Constructing the cGAMP‐Aluminum Nanoparticles as a Vaccine Adjuvant‐Delivery System (VADS) for Developing the Efficient Pulmonary COVID‐19 Subunit Vaccines

Abstract The cGAMP‐aluminum nanoparticles (CAN) are engineered as a vaccine adjuvant‐delivery system to carry mixed RBD (receptor‐binding domain) of the original severe acute respiratory syndrome coronavirus 2 (SARS‐CoV‐2) and its new variant for developing bivalent pulmonary coronavirus disease 2019 (COVID‐19) vaccines (biRBD‐CAN). High phosphophilicity/adsorptivity made intrapulmonary CAN instantly form the pulmonary ingredient‐coated CAN (piCAN) to possess biomimetic features enhancing biocompatibility.

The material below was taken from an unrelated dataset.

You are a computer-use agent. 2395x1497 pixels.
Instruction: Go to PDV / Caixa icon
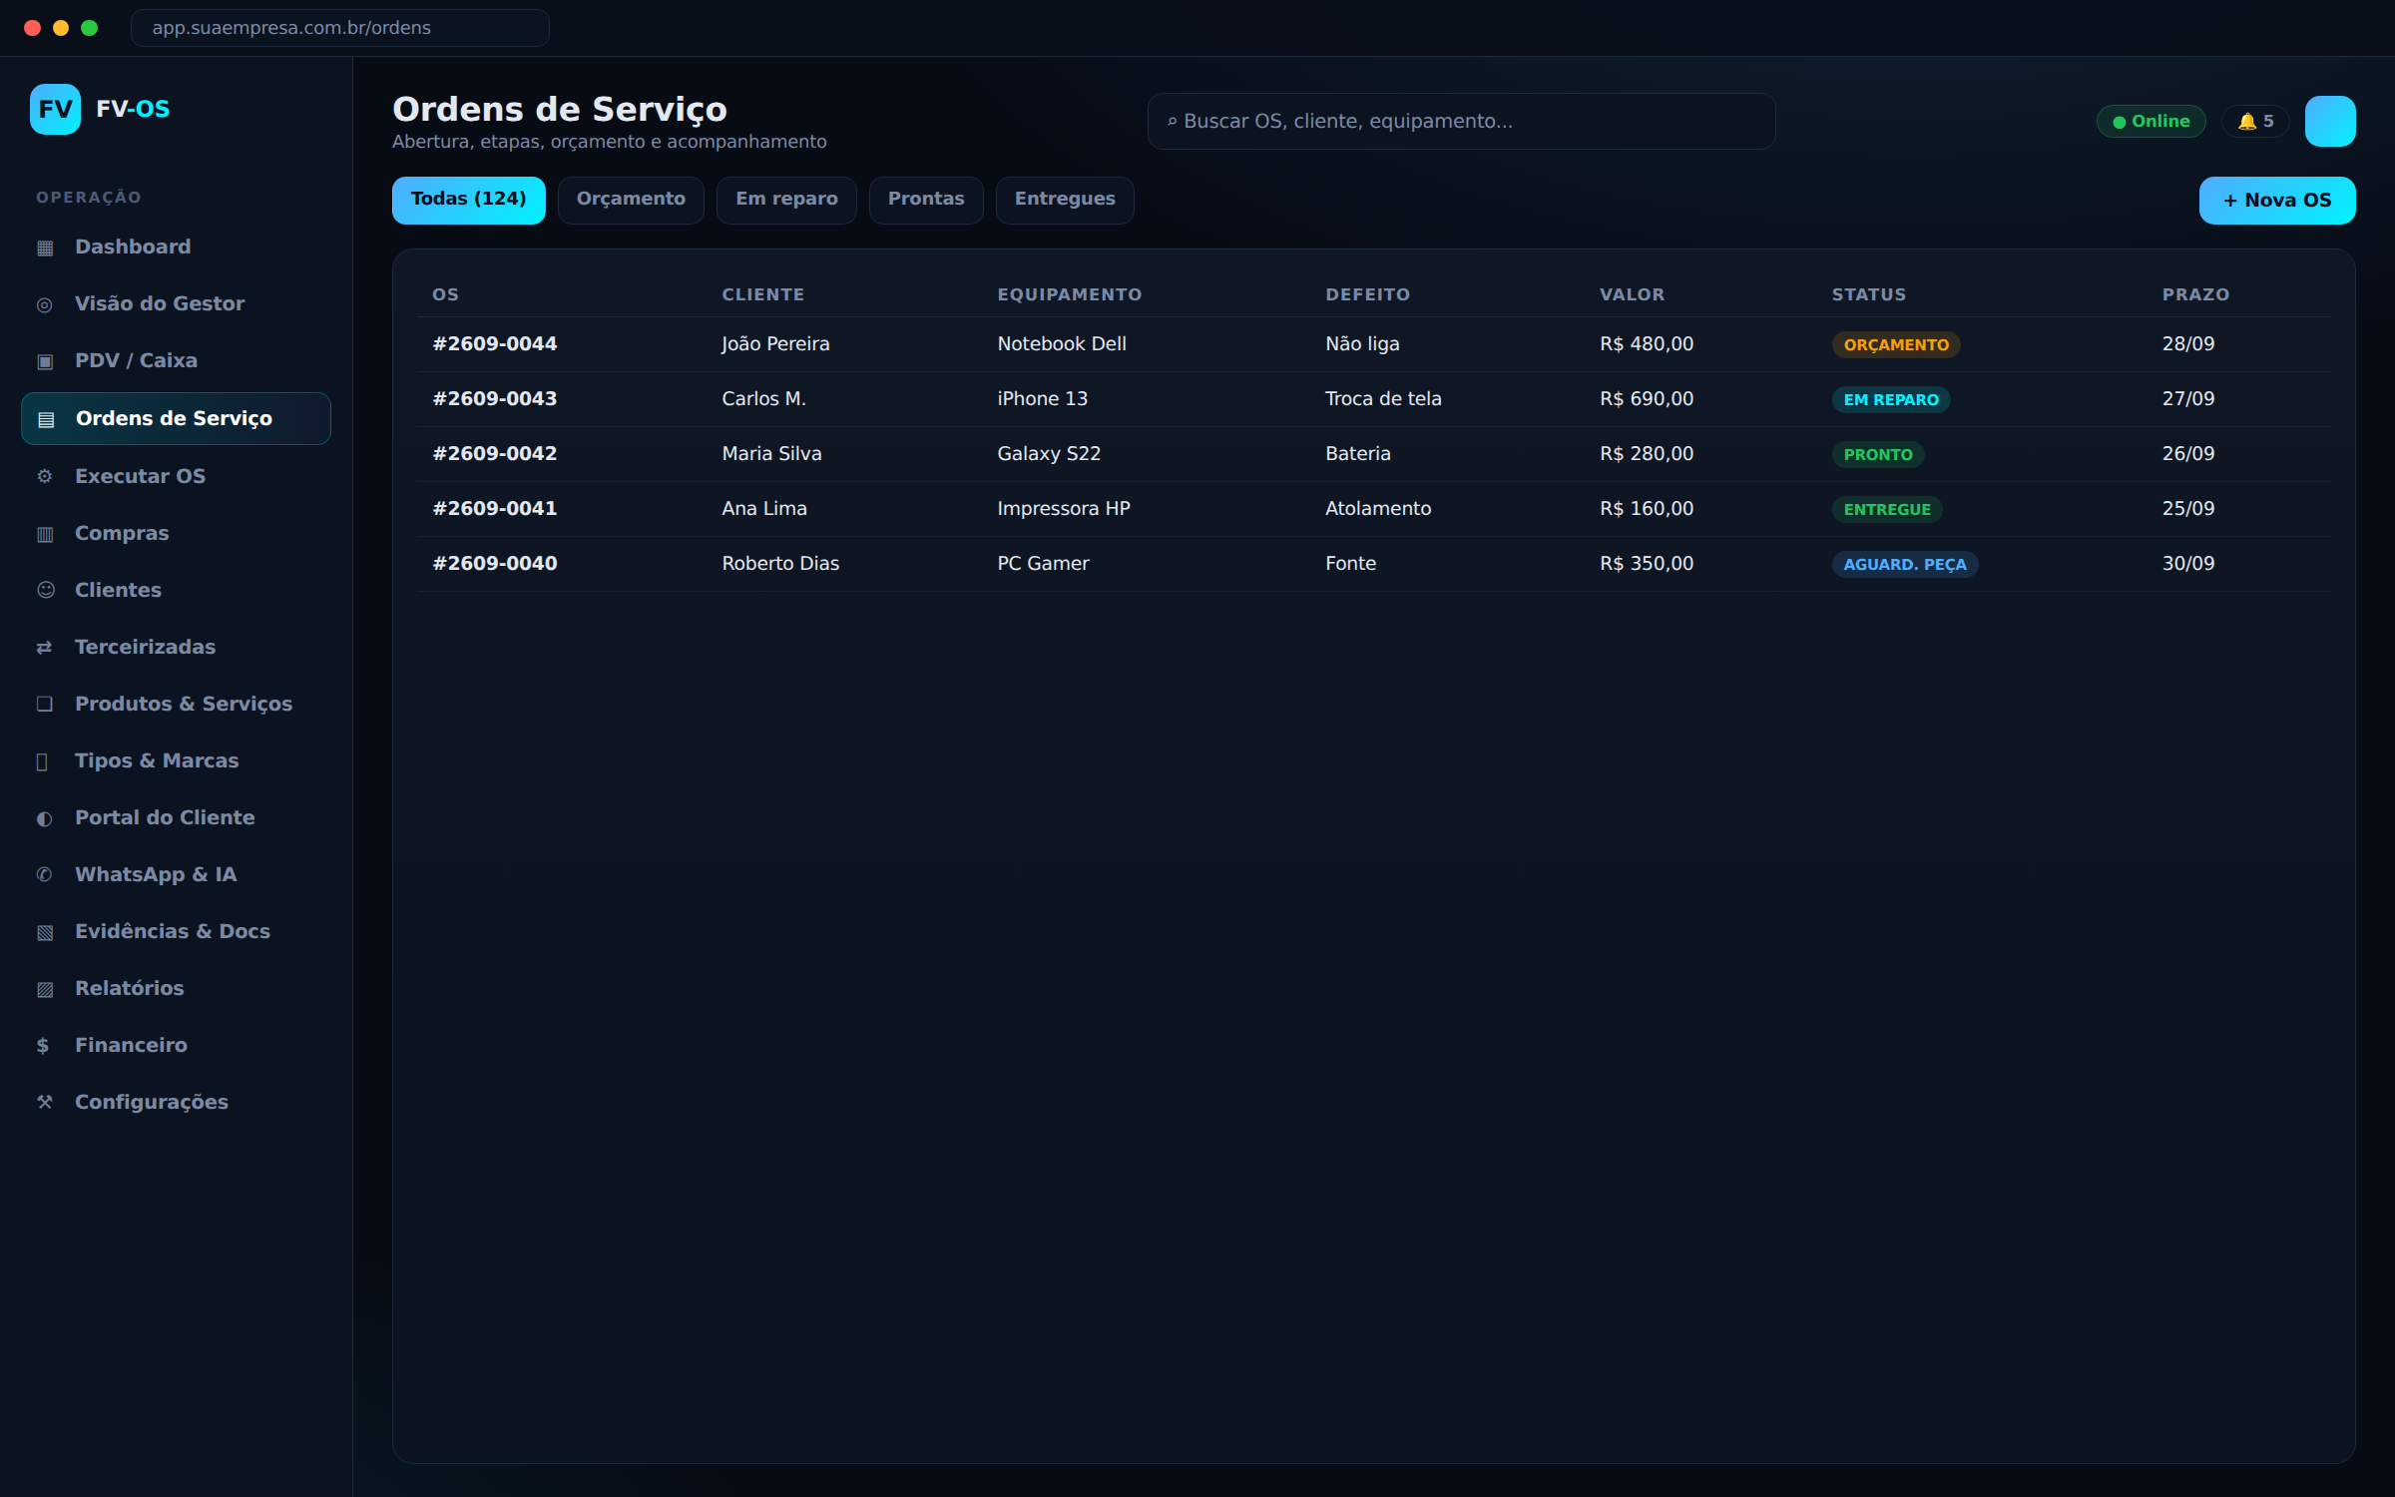(x=45, y=361)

In vitro biRBD‐CAN sparked APCs (antigen‐presenting cells) to mature and make extra reactive oxygen species, engendered lysosome escape effects and enhanced proteasome activities. Through activating the intracellular stimulator of interferon genes (STING) and nucleotide‐binding domain and leucine‐rich repeat and pyrin domain containing proteins 3 (NALP3) inflammasome pathways to exert synergy between cGAMP and AN, biRBD‐CAN stimulated APCs to secret cytokines favoring mixed Th1/Th2 immunoresponses. Mice bearing twice intrapulmonary biRBD‐CAN produced high levels of mucosal antibodies, the long‐lasting systemic antibodies, and potent cytotoxic T lymphocytes which efficiently erased cells displaying cognate epitopes. Notably, biRBD‐CAN existed in mouse lungs and different lymph nodes for at least 48 h, unveiling their sustained immunostimulatory activity as the main mechanism underlying the long‐lasting immunity and memory. Hamsters bearing twice intrapulmonary biRBD‐CAN developed high resistance to pseudoviral challenges performed using different recombinant strains including the ones with distinct SARS‐CoV‐2‐spike mutations. Thus, biRBD‐CAN as a broad‐spectrum pulmonary COVID‐19 vaccine candidate may provide a tool for controlling the emerging SARS‐CoV‐2 variants.